Question on Kedro with Jupyter Notebook. We have pipelines already built and we want to prepare notebooks as a guide for CSTs and other Data Scientists. Ideally we would like to have a notebook running nodes one by one, showing significant outputs along the way, step by step.
What I found in Kedro resources were rather Notebook to Kedro pipeline guides, and what I need is rather the other way around.
Also big limitation is the fact, that I can only run pipeline once, if I do not want to restart notebook kernel. So it is impossible to run first node, then pause, look at outputs, run the second node, etc. Only option is to run full pipeline beforehand and only show intermediate outputs afterwards, without corresponding snippets of code running.
All things considered, it seems to me that the best solution here would be to import nodes and using access to the catalog.yaml run nodes one by one as functions, providing all arguments in a notebook.
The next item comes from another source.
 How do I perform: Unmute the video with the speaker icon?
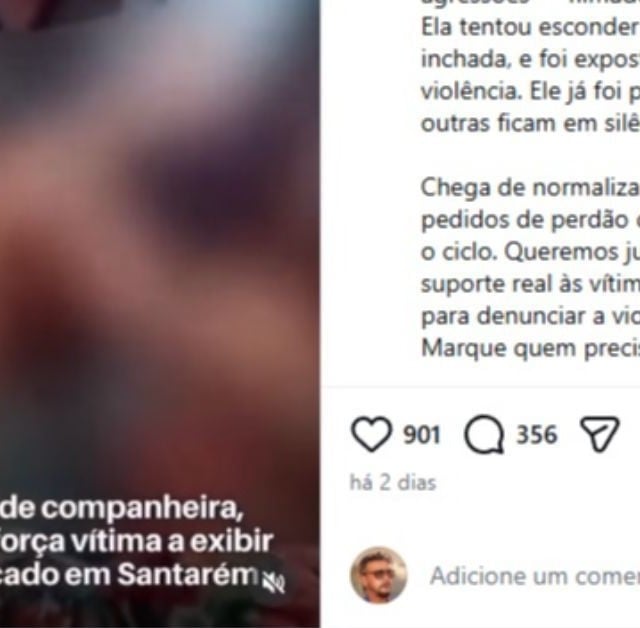(274, 583)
Please, let me know if you had similar challenge and if you found some better solutions. 🙂
11/14/2022, 12:45 PM
Break your tasks into small pipelines. And use kedro's sequential runner manually. Should resolve almost everything you need.
11/14/2022, 2:51 PM
This is also open source world - csts don’t exist here!
Nok Lam Chan
11/15/2022, 9:52 AM
Quick question, why do you need to restart kernel?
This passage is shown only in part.